The sterol regulatory binding proteins (SREBPs) are basic-helix–loop–helix-leucine zipper (bHLH-LZip) transcription factors synthesized as 1150 amino acid (aa) inactive precursors bound to the membranes of the ER [47]. There are three major SREBP isoforms encoded by two genes [13]: SREBP-1a and 1c produced from a single gene (SREBF-1) located on human chromosome 17p11.2 [48] and SREBP-2 from a separate gene located on human chromosome 22q13 [69]. These important proteins regulate the expression of more than 30 genes involved in cholesterol, fatty acid, TG, and phospholipid metabolism [13, 43]. Each SREBP precursor is organized in three domains: (a) a NH2-terminal domain of about 480 aa that contains the transactivation domain, a region rich in serine and proline and the bHLH-LZip region for DNA binding and dimerization; (b) two hydrophobic transmembrane spanning segments interrupted by a short loop of about 30 aa that projects into the lumen of the ER; and (c) a ≈ 590 aa COOH-terminal segment regulatory domain. Upon activation, the ER anchored SREBP precursor undergoes a sequential two-step cleavage process to release the NH2-terminal active domain, designated as the nuclear form of SREBP (nSREBP) (this part will be discussed later) [78, 79]. Once translocated into the nucleus, nSREBPs promote the expression of many genes involved in cholesterologenesis and lipogenesis.
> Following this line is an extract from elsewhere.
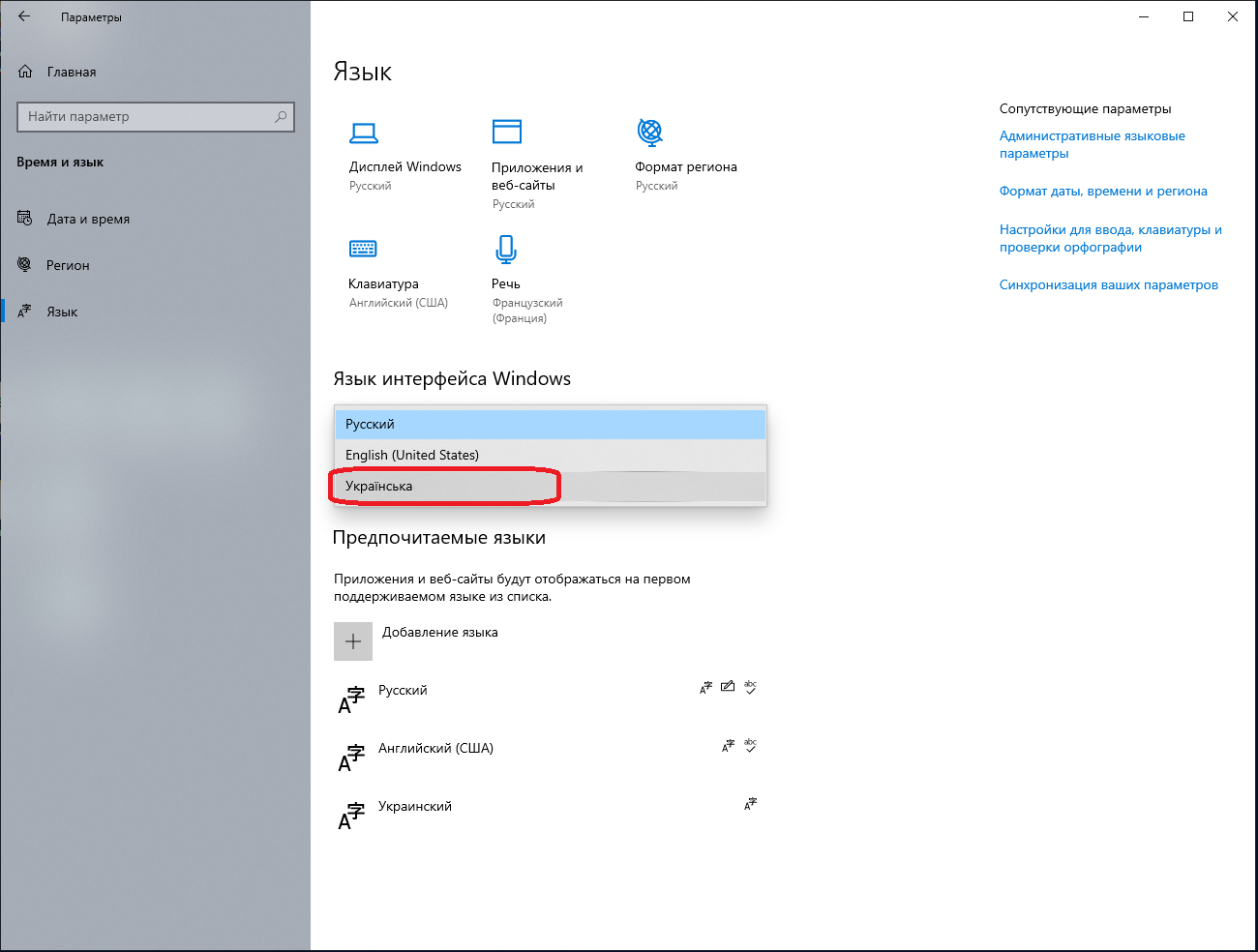
Task: Click the Windows display laptop icon
Action: [x=364, y=133]
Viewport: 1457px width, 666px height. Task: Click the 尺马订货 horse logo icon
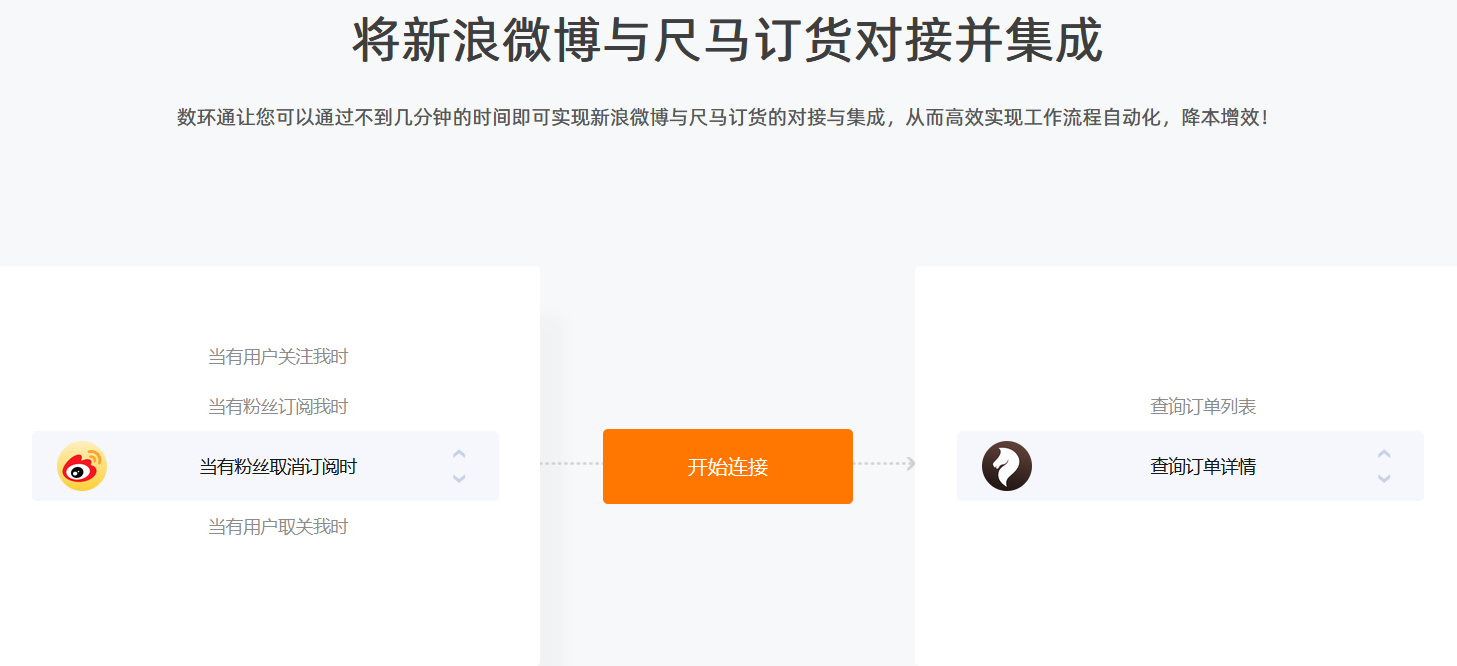(x=1007, y=466)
SREBP-1 and SREBP-2 proteins share 47% of homology. SREBP-1a and 1c transcripts are produced through use of the alternative transcription start site and differ in their first exon (exon 1a and 1c). SREBP-1a is a more potent transcriptional activator than SREBP-1c due to its longer NH2-terminal transactivation domain [104]. However, SREBP-1c is the predominant isoform expressed in most of mice and humans tissues, with especially high levels in the liver, white adipose tissue (WAT), skeletal muscle, adrenal gland and brain. In contrast, SREBP-1a is highly expressed in cell lines and tissues with a high capacity for cell proliferation, such as spleen and intestine [105]. Unlike other bHLH-LZip transcription factors, which contain a well conserved arginine residue in their basic domain, SREBPs have a tyrosine residue, that allows them to bind on both E-boxes (5′-CANNTG-3′, where N represents any base), like all bHLH proteins, but also sterol regulatory element (SRE) sequences (5′-TCACNCCAC-3′) [57].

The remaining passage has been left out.